[Collected data entries]
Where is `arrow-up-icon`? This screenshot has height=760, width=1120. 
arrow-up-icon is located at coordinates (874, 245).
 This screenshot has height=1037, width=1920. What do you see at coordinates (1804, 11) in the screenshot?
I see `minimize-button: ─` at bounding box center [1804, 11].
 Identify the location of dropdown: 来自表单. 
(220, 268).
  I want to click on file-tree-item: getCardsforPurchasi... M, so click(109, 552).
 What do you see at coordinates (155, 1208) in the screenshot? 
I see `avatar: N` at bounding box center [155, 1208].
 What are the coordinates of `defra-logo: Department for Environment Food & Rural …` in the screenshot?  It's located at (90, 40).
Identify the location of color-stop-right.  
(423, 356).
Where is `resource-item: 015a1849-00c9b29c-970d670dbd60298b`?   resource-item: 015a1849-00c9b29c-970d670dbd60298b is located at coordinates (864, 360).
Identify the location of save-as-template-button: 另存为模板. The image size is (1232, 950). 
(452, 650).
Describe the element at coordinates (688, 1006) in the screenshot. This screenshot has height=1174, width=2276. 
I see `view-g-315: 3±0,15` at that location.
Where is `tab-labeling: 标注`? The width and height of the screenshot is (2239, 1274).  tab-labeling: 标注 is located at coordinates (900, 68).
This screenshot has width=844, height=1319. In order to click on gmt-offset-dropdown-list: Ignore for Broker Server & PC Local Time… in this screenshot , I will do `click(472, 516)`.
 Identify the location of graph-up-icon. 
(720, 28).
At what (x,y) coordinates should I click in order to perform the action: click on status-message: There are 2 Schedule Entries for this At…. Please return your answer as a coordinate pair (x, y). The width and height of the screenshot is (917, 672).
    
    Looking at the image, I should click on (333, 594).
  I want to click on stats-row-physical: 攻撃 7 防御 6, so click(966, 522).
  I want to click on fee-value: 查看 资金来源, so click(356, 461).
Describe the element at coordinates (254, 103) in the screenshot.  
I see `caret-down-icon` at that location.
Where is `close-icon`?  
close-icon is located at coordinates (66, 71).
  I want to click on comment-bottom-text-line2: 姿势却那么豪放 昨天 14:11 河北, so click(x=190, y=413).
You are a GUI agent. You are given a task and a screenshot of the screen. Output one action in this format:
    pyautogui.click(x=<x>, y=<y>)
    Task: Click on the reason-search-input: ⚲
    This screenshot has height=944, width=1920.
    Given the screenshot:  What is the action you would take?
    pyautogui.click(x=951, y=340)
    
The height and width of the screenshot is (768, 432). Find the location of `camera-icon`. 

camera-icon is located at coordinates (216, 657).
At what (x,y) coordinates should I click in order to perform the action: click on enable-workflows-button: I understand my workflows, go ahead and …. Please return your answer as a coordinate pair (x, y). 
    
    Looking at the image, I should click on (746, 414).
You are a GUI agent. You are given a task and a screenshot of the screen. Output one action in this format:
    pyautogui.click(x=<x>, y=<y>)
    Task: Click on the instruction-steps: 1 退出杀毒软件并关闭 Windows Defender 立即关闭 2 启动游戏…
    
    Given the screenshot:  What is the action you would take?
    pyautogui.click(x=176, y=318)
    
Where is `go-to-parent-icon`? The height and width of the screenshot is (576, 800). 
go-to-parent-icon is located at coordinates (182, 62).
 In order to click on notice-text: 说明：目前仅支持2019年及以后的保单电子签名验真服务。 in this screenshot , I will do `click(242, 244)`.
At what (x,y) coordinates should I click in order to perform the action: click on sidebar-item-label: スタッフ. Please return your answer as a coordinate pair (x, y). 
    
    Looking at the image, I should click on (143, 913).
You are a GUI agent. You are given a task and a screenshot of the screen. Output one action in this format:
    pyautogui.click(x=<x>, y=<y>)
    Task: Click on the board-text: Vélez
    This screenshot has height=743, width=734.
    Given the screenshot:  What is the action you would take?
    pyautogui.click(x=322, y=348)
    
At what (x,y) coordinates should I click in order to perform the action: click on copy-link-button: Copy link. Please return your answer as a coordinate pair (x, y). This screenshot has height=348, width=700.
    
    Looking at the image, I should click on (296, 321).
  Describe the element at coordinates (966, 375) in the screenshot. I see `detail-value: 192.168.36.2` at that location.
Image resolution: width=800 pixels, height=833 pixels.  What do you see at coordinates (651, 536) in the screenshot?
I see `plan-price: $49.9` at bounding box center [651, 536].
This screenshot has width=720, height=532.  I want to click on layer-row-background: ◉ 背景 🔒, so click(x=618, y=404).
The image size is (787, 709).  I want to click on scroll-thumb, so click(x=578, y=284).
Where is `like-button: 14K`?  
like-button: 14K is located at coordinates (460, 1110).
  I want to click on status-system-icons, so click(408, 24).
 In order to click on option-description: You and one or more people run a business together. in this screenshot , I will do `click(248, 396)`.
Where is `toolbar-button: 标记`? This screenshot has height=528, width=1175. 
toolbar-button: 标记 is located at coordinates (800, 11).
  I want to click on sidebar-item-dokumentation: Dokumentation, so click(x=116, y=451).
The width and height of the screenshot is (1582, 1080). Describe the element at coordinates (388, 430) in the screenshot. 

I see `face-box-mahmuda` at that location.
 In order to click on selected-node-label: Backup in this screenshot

- [PROMPT]: Put every line of the items above into a Markdown table with the columns Row and Item line. Number each row and leave out blank lines.

- [YOUR SOLUTION]:
| Row | Item line |
|---|---|
| 1 | Where is `arrow-up-icon`? This screenshot has height=760, width=1120.  |
| 2 | arrow-up-icon is located at coordinates (874, 245). |
| 3 |  This screenshot has height=1037, width=1920. What do you see at coordinates (1804, 11) in the screenshot? |
| 4 | I see `minimize-button: ─` at bounding box center [1804, 11]. |
| 5 |  Identify the location of dropdown: 来自表单.  |
| 6 | (220, 268). |
| 7 |   I want to click on file-tree-item: getCardsforPurchasi... M, so click(109, 552). |
| 8 |  What do you see at coordinates (155, 1208) in the screenshot?  |
| 9 | I see `avatar: N` at bounding box center [155, 1208]. |
| 10 |  What are the coordinates of `defra-logo: Department for Environment Food & Rural …` in the screenshot?  It's located at (90, 40). |
| 11 | Identify the location of color-stop-right.   |
| 12 | (423, 356). |
| 13 | Where is `resource-item: 015a1849-00c9b29c-970d670dbd60298b`?   resource-item: 015a1849-00c9b29c-970d670dbd60298b is located at coordinates (864, 360). |
| 14 | Identify the location of save-as-template-button: 另存为模板. The image size is (1232, 950).  |
| 15 | (452, 650). |
| 16 | Describe the element at coordinates (688, 1006) in the screenshot. This screenshot has height=1174, width=2276.  |
| 17 | I see `view-g-315: 3±0,15` at that location. |
| 18 | Where is `tab-labeling: 标注`? The width and height of the screenshot is (2239, 1274).  tab-labeling: 标注 is located at coordinates (900, 68). |
| 19 | This screenshot has width=844, height=1319. In order to click on gmt-offset-dropdown-list: Ignore for Broker Server & PC Local Time… in this screenshot , I will do `click(472, 516)`. |
| 20 |  Identify the location of graph-up-icon.  |
| 21 | (720, 28). |
| 22 | At what (x,y) coordinates should I click in order to perform the action: click on status-message: There are 2 Schedule Entries for this At…. Please return your answer as a coordinate pair (x, y). The width and height of the screenshot is (917, 672). |
| 23 |     Looking at the image, I should click on (333, 594). |
| 24 |   I want to click on stats-row-physical: 攻撃 7 防御 6, so click(966, 522). |
| 25 |   I want to click on fee-value: 查看 资金来源, so click(356, 461). |
| 26 | Describe the element at coordinates (254, 103) in the screenshot.   |
| 27 | I see `caret-down-icon` at that location. |
| 28 | Where is `close-icon`?   |
| 29 | close-icon is located at coordinates (66, 71). |
| 30 |   I want to click on comment-bottom-text-line2: 姿势却那么豪放 昨天 14:11 河北, so click(x=190, y=413). |
| 31 | You are a GUI agent. You are given a task and a screenshot of the screen. Output one action in this format: |
| 32 |     pyautogui.click(x=<x>, y=<y>) |
| 33 |     Task: Click on the reason-search-input: ⚲ |
| 34 |     This screenshot has height=944, width=1920. |
| 35 |     Given the screenshot:  What is the action you would take? |
| 36 |     pyautogui.click(x=951, y=340) |
| 37 | The height and width of the screenshot is (768, 432). Find the location of `camera-icon`.  |
| 38 | camera-icon is located at coordinates (216, 657). |
| 39 | At what (x,y) coordinates should I click in order to perform the action: click on enable-workflows-button: I understand my workflows, go ahead and …. Please return your answer as a coordinate pair (x, y).  |
| 40 |     Looking at the image, I should click on (746, 414). |
| 41 | You are a GUI agent. You are given a task and a screenshot of the screen. Output one action in this format: |
| 42 |     pyautogui.click(x=<x>, y=<y>) |
| 43 |     Task: Click on the instruction-steps: 1 退出杀毒软件并关闭 Windows Defender 立即关闭 2 启动游戏… |
| 44 |     Given the screenshot:  What is the action you would take? |
| 45 |     pyautogui.click(x=176, y=318) |
| 46 | Where is `go-to-parent-icon`? The height and width of the screenshot is (576, 800).  |
| 47 | go-to-parent-icon is located at coordinates (182, 62). |
| 48 |  In order to click on notice-text: 说明：目前仅支持2019年及以后的保单电子签名验真服务。 in this screenshot , I will do `click(242, 244)`. |
| 49 | At what (x,y) coordinates should I click in order to perform the action: click on sidebar-item-label: スタッフ. Please return your answer as a coordinate pair (x, y).  |
| 50 |     Looking at the image, I should click on (143, 913). |
| 51 | You are a GUI agent. You are given a task and a screenshot of the screen. Output one action in this format: |
| 52 |     pyautogui.click(x=<x>, y=<y>) |
| 53 |     Task: Click on the board-text: Vélez |
| 54 |     This screenshot has height=743, width=734. |
| 55 |     Given the screenshot:  What is the action you would take? |
| 56 |     pyautogui.click(x=322, y=348) |
| 57 | At what (x,y) coordinates should I click in order to perform the action: click on copy-link-button: Copy link. Please return your answer as a coordinate pair (x, y). This screenshot has height=348, width=700. |
| 58 |     Looking at the image, I should click on (296, 321). |
| 59 |   Describe the element at coordinates (966, 375) in the screenshot. I see `detail-value: 192.168.36.2` at that location. |
| 60 | Image resolution: width=800 pixels, height=833 pixels.  What do you see at coordinates (651, 536) in the screenshot? |
| 61 | I see `plan-price: $49.9` at bounding box center [651, 536]. |
| 62 | This screenshot has width=720, height=532.  I want to click on layer-row-background: ◉ 背景 🔒, so click(x=618, y=404). |
| 63 | The image size is (787, 709).  I want to click on scroll-thumb, so click(x=578, y=284). |
| 64 | Where is `like-button: 14K`?   |
| 65 | like-button: 14K is located at coordinates (460, 1110). |
| 66 |   I want to click on status-system-icons, so click(408, 24). |
| 67 |  In order to click on option-description: You and one or more people run a business together. in this screenshot , I will do `click(248, 396)`. |
| 68 | Where is `toolbar-button: 标记`? This screenshot has height=528, width=1175.  |
| 69 | toolbar-button: 标记 is located at coordinates (800, 11). |
| 70 |   I want to click on sidebar-item-dokumentation: Dokumentation, so click(x=116, y=451). |
| 71 | The width and height of the screenshot is (1582, 1080). Describe the element at coordinates (388, 430) in the screenshot.  |
| 72 | I see `face-box-mahmuda` at that location. |
| 73 |  In order to click on selected-node-label: Backup in this screenshot |